[Stored records]
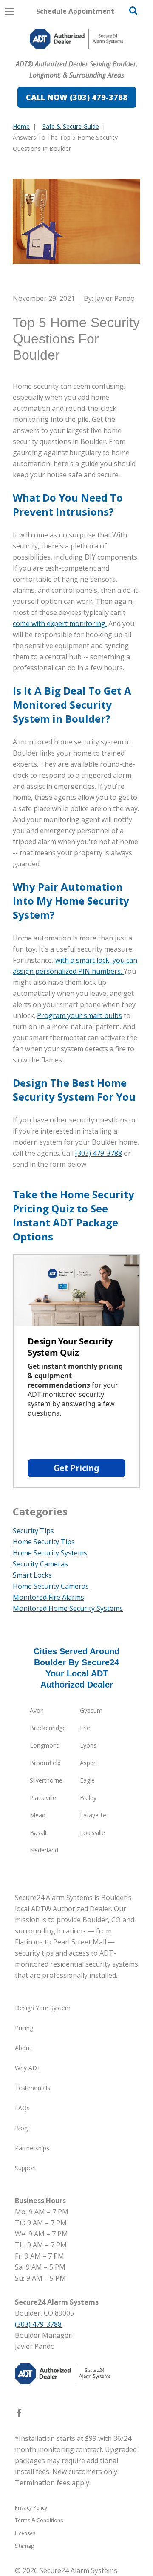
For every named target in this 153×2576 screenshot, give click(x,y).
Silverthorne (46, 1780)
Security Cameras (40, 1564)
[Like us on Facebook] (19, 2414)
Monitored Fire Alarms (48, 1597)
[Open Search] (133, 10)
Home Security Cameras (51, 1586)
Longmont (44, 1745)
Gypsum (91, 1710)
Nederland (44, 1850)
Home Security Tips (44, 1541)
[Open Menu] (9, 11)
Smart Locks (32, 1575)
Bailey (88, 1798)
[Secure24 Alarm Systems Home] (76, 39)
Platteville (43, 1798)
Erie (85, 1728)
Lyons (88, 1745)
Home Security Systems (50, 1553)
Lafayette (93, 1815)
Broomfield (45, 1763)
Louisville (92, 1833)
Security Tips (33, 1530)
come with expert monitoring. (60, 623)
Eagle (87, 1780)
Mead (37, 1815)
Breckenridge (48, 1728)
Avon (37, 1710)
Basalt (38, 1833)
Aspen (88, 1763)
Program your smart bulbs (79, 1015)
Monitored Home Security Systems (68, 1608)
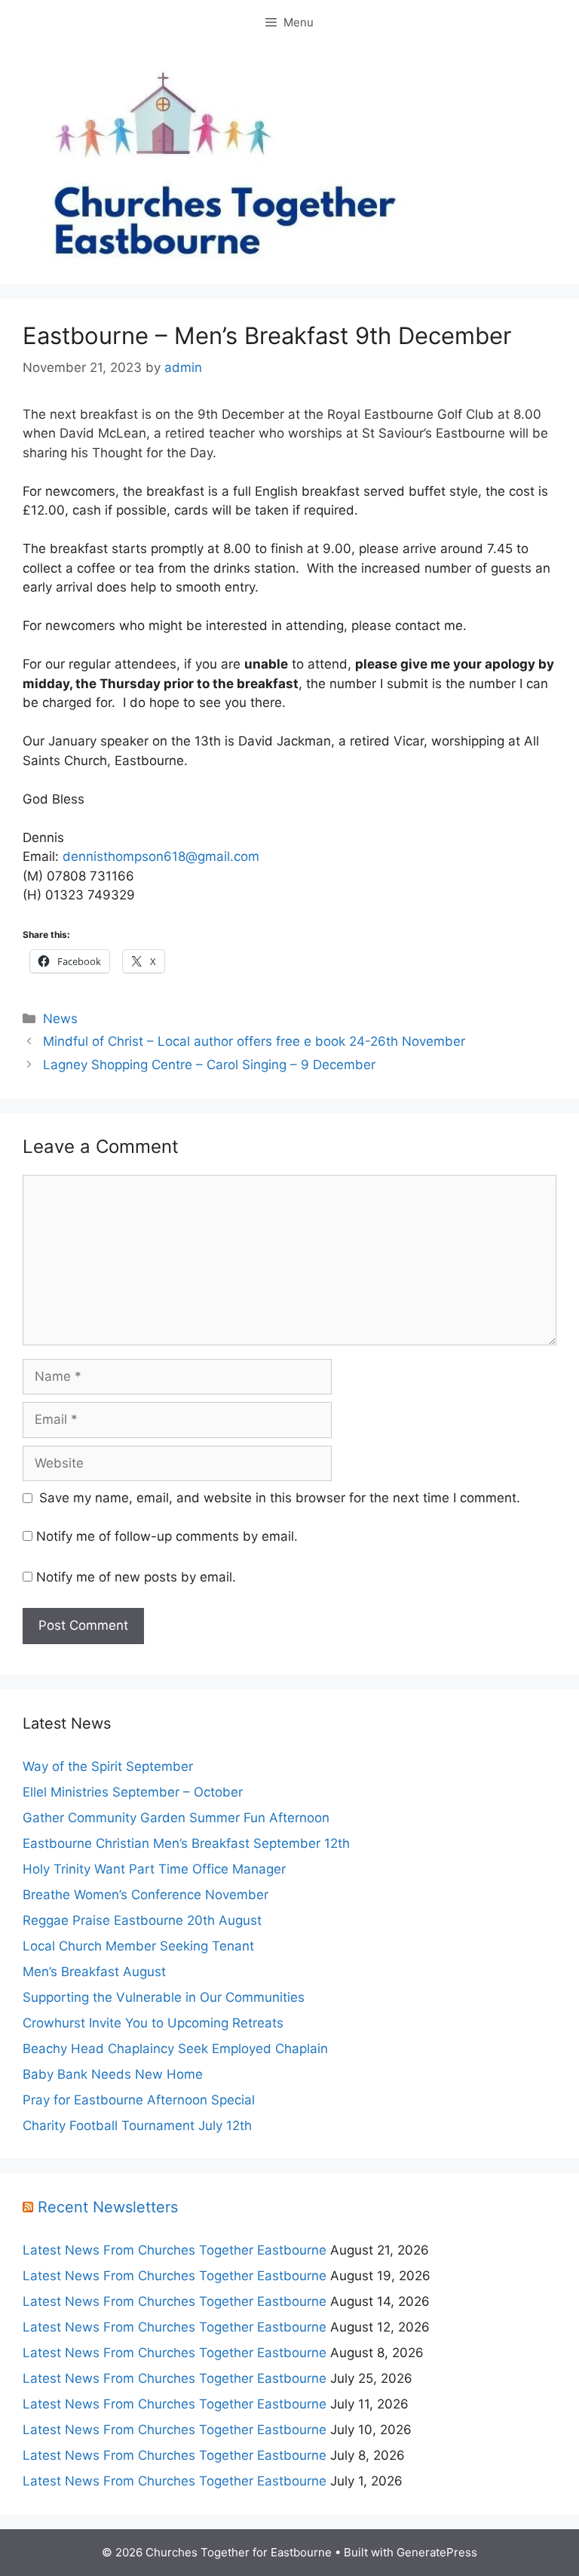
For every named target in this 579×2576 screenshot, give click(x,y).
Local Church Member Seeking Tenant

**WORK ITEM:** Reproduce all the entries above exactly. Include no images.

**RESPONSE TO THIS TASK:**
For every named target in this 153×2576 screenshot, give click(x,y).
Silverthorne (46, 1780)
Security Cameras (40, 1564)
[Like us on Facebook] (19, 2414)
Monitored Fire Alarms (48, 1597)
[Open Search] (133, 10)
Home Security Cameras (51, 1586)
Longmont (44, 1745)
Gypsum (91, 1710)
Nederland (44, 1850)
Home Security Tips (44, 1541)
[Open Menu] (9, 11)
Smart Locks (32, 1575)
Bailey (88, 1798)
[Secure24 Alarm Systems Home] (76, 39)
Platteville (43, 1798)
Erie (85, 1728)
Lyons (88, 1745)
Home Security Systems (50, 1553)
Lafayette (93, 1815)
Broomfield (45, 1763)
Louisville (92, 1833)
Security Tips (33, 1530)
come with expert monitoring. (60, 623)
Eagle (87, 1780)
Mead (37, 1815)
Breckenridge (48, 1728)
Avon (37, 1710)
Basalt (38, 1833)
Aspen (88, 1763)
Program your smart bulbs (79, 1015)
Monitored Home Security Systems (68, 1608)
For every named target in this 579×2576 screenshot, give click(x,y).
Local Church Member Seeking Tenant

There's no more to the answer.